Although the role of the plasma membrane V-ATPase is now established, the control by phosphorylation has been demonstrated (Voss et al., 2007) and the identities of the genes encoding the proteins making up the characteristic plasma membrane isoform are known (Allan et al., 2005), the exchanger has defied attempts at assignment. The obvious candidates are the members of the alkali-cation/H+ exchanger (CPA) family (Brett et al., 2005), particularly the Na+/H+ exchangers (NHEs), because insect epithelia are known to be amiloride sensitive (Giannakou and Dow, 2001), and amiloride sensitivity has been demonstrated for insect NHEs (Kang'ethe et al., 2007). However, a role in the apical plasma membrane for the classical NHEs has not yet been established unambiguously in insects.
In addition to the three classical NHEs (nhe1, nhe2 and nhe3) (Giannakou and Dow, 2001), two Drosophila genes (CG10806 and CG31052) have recently been annotated as showing distant similarity to the NHEs. However, it is clear that they are much more closely related to the prokaryote Kef (K+ efflux) genes kefB and kefC (which were the first genes of the widespread CPA2 exchanger family to be discovered), and they have been named NHA1 and NHA2, respectively (Brett et al., 2005). Intriguingly, representatives of this family are present in yeast (Maresova and Sychrova, 2005; Ramirez et al., 1998), plants (Maresova and Sychrova, 2006; Quintero et al., 2000; Sze et al., 2004), insects (Pullikuth et al., 2006) and mammals; the family is designated CPA2, by contrast with the better-known CPA1 (the NHEs) (Brett et al., 2005). In yeast, ablation of K+/H+ antiporter 1 (KHA1) causes salt sensitivity, and this can be rescued by homologous or heterologous expression of KHA candidates from yeast or plants (Maresova and Sychrova, 2006). A mosquito CPA2 was recently described (Rheault et al., 2007) and was named nha1, although it is not clear whether the protein transports Na+, K+ or both.

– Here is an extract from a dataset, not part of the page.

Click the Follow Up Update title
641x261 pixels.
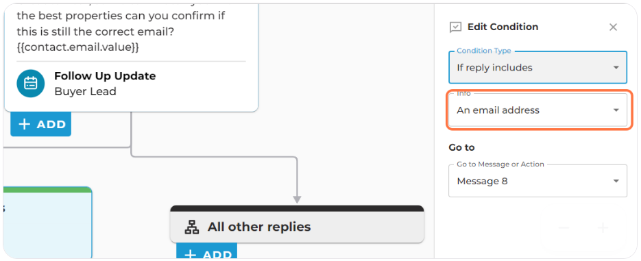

Distinct modalities for the plasma membrane V-ATPase. (A) On its own, a plasma membrane V-ATPase (V) can electrically polarise an apical domain to well over 100 mV. (B) When partnered with an apical chloride channel (typically a ClC), it is capable of bulk acidification. (C) When partnered with an apical alkali-metal/proton exchanger, it can drive active trans-epithelial transport of (for example) K+.
Distinct modalities for the plasma membrane V-ATPase. (A) On its own, a plasma membrane V-ATPase (V) can electrically polarise an apical domain to well over 100 mV. (B) When partnered with an apical chloride channel (typically a ClC), it is capable of bulk acidification. (C) When partnered with an apical alkali-metal/proton exchanger, it can drive active trans-epithelial transport of (for example) K+.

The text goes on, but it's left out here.